The question of whether galaxies beyond the observable universe "exist" is kind of a matter of metaphysics rather than astrophysics. As an astrophysicist, you basically just say they don't exist and you're done with it. But if you want to know where the universe "came from" (whatever that turns out to mean), you try playing around with notions like "our universe is an observable sub-part of a wider ensemble, which we'll never detect, but here's a pretty set of equations which explain our universe in terms of it".

Due to accelerating cosmic inflation, some galaxies are receding from us at faster than the speed of light, so their light will never reach us. The majority of galaxies (everything outside of our local cluster, IIRC) will eventually be receding faster than the speed of light and be beyond our vision forever.

Yes, this means most galaxies will appear to actually pass through/into the cosmic background, from our point of view.

I thought the logic of inflation had no limit, and eventually, everywhere, even atoms themselves would come apart.

I don't think we understand enough about the dark energy driving inflation to say that. If the force is constant for a given pair of particles at a constant distance, and the atoms are currently stable, that would seem to imply that the force from dark energy pushing the atoms apart will be the same as they are now.

However, as I said, I don't think we know enough about dark energy to say anything about its effects on the atomic scale either now or eons hence.

You're describing the Big Rip. It's now thought that the acceleration of expansion is not high enough for that to happen. Gravity is strong enough that the particles inside galaxy groups will stay causally connected indefinitely. Long enough into the future, whole groups will become disconnected from the rest of the universe, though.

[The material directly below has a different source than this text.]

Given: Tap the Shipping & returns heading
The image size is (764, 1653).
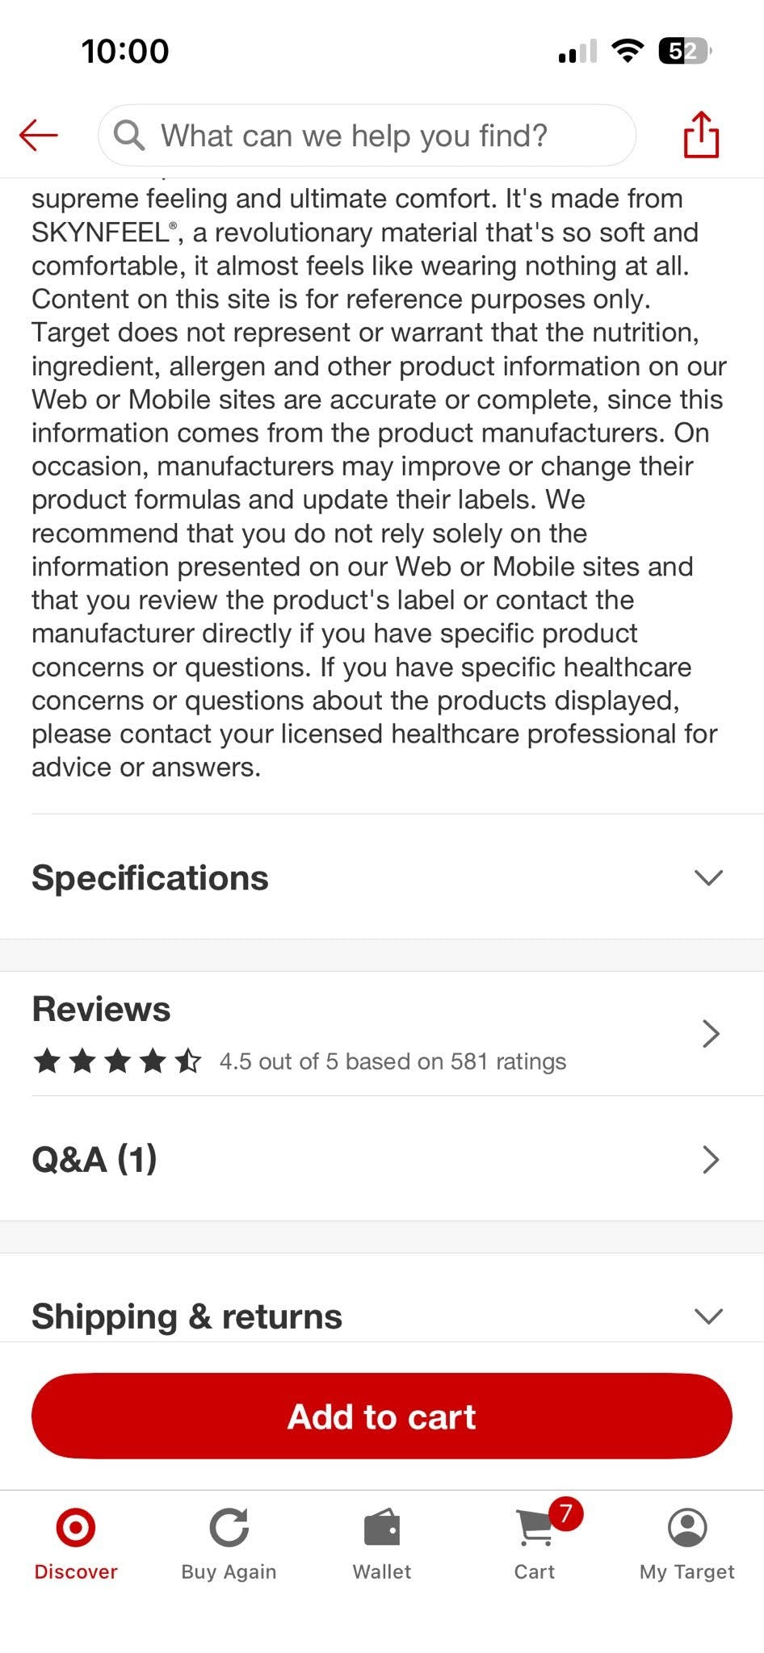Looking at the screenshot, I should pos(187,1316).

Ah, I had never thought of it that way for some reason. Duh. Thanks.

No, because galaxies almost certainly exist which are further than the CMB. It's just that the light travelling from them has not been able to reach us in the time since it was emitted.

And never will reach us, as the space in between us and that distant light is expanding to quickly.

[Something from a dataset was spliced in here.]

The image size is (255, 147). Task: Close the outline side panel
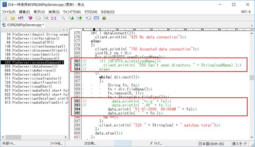[67, 30]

Well most physicists assume it is massively bigger than we can see. It is in principle possible that we see nearly all of it, but that would be very coincidental. The only thing we know is that it is at least as big as we can observe, but it could be hundreds of times bigger, 10^100, or even infinite.

There are speculations one could make that imply a minimum size, I recall a reading a prediction of 10^50 times bigger or so.

Fascinating... so we see the CMB, got it. I wonder if someone could take what seems like the random pattern of the CMB and reverse it into some vision of the BB..